» **TASK DESCRIPTION**:
Copy the records word for word, from the line containing "You are a GUI" up to and including the line containing "tap(352, 822)", and omit the pictures.

» **INFORMATION GIVEN**:
┌────────

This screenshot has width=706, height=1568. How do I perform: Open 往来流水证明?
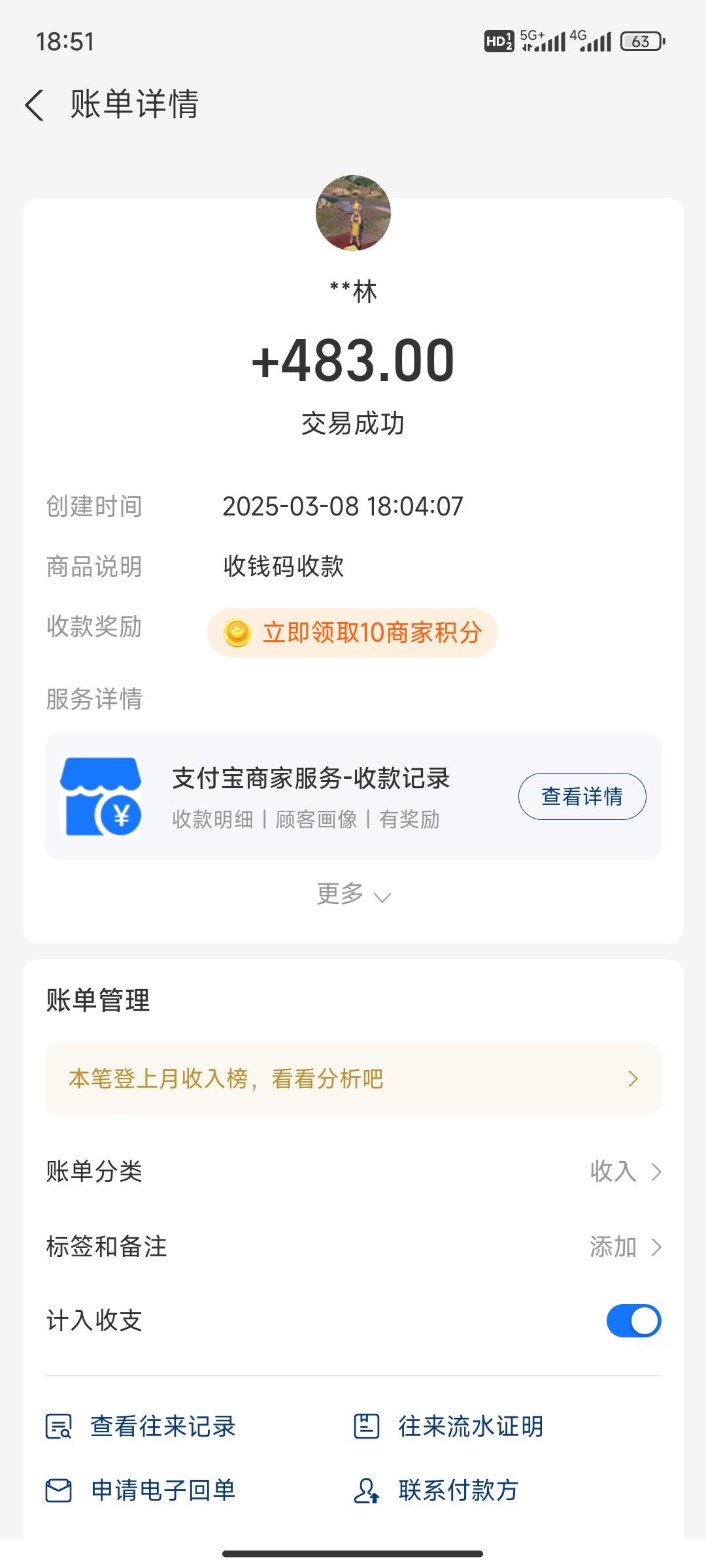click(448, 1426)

└────────
┌────────

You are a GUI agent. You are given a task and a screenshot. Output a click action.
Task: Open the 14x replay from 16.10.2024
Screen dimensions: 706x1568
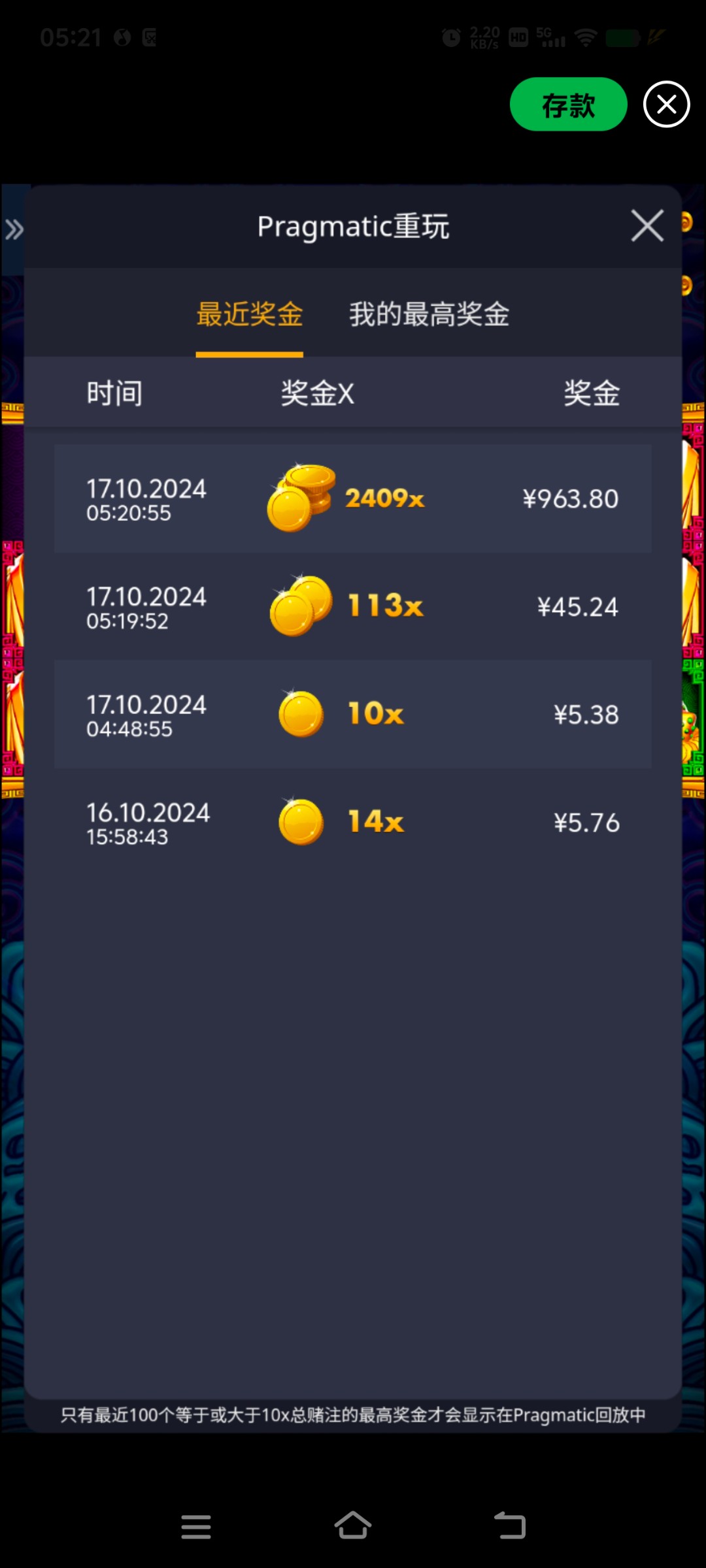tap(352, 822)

└────────

» **ANSWER FOR THIS EXERCISE**:
You are a GUI agent. You are given a task and a screenshot. Output a click action.
Task: Open the 14x replay from 16.10.2024
Screen dimensions: 706x1568
tap(352, 822)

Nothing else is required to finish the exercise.